President Trump issued the removal of Deferred Action of Childhood Arrivals, otherwise known as DACA, on September 5.
DACA is a program that was enacted five years ago under the Obama administration to protect the rights of individuals who entered the US illegally as minors. As of March 31, 2017, DACA protects about 800,000 young immigrants from deportation.
The Trump administration is giving Congress six months to pass legislation to preserve provisions before the program is terminated.
Several states disagree with Trump’s request to end the program. On Monday, Sept. 11, California Attorney General Xavier Becerra took action by suing the Trump administration.

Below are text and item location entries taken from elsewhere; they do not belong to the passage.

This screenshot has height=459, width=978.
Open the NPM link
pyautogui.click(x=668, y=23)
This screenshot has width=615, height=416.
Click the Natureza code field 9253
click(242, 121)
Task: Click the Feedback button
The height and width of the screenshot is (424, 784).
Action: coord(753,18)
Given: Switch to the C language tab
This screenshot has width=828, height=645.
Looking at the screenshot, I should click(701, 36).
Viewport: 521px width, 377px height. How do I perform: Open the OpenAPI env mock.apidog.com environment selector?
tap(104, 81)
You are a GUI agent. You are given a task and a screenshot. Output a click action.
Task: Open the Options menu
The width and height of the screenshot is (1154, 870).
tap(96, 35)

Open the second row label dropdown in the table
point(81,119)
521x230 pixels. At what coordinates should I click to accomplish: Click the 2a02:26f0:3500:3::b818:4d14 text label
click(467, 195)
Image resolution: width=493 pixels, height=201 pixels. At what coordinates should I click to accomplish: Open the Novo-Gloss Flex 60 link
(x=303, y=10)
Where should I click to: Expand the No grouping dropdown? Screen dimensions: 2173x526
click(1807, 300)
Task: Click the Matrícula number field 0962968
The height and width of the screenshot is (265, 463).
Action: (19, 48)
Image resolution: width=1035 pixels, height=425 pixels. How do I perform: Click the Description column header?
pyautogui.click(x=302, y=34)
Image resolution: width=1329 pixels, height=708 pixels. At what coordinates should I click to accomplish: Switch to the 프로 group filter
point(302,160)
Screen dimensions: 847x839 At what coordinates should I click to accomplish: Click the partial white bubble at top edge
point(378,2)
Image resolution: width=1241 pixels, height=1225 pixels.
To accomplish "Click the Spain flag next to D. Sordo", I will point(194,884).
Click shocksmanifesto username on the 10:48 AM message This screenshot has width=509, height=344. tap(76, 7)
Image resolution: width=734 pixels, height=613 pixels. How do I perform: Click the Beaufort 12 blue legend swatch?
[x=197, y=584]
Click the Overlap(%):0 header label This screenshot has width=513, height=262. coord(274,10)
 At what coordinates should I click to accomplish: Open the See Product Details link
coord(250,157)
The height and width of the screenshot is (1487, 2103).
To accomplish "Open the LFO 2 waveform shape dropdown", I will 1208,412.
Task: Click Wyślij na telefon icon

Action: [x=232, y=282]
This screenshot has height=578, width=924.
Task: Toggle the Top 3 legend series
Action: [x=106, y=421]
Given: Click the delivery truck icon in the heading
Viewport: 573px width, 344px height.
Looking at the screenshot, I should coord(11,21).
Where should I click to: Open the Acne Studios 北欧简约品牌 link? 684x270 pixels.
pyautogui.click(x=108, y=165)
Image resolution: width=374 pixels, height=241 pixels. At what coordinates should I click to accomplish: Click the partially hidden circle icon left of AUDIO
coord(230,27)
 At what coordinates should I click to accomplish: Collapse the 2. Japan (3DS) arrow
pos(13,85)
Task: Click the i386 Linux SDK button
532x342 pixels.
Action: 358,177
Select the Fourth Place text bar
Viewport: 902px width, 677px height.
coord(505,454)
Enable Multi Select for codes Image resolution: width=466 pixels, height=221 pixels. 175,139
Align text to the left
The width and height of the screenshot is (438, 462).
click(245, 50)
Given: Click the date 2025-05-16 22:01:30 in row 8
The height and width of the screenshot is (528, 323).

California challenged the removal of DACA as unconstitutional. 15 other states, led by New York and Washington, filed a similar legal claim.
Although Trump called for the removal of DACA, he went to Twitter to defend the DREAMers, people protected by DACA. This is contradictory because he initially wanted to get rid of the policy and now he is defending it.
“Does anybody really want to throw out good, educated and accomplished young people who have jobs, some serving in the military? Really! They have been in our country for many years through no fault of their own — brought in by parents at young age. Plus BIG border security,” Trump said over twitter.
Trump offered a potential deal to extend DACA until March 5, 2018. As of Thursday morning, the offer involves enhanced border security with legislation to protect the young immigrants from deportation.
Enhanced border security is also on the table for discussion. Democrats continually refuse to agree on funding for a wall extending the period of negotiation.
In regards to the deal, four bills have already been proposed. The Bridge Act, proposed by the Republicans, offers a three-year protection to individuals eligible for DACA. Democrats request to renew the Dream Act that allows DACA recipients and eligible young people potential permanent residency and citizenship if they work and study in the US. These are the two most likely to be agreed upon by Congress.
As for now, those under DACA cannot leave the country or re-enter. The threat of removal severely affects them and clear action is unlikely to happen soon.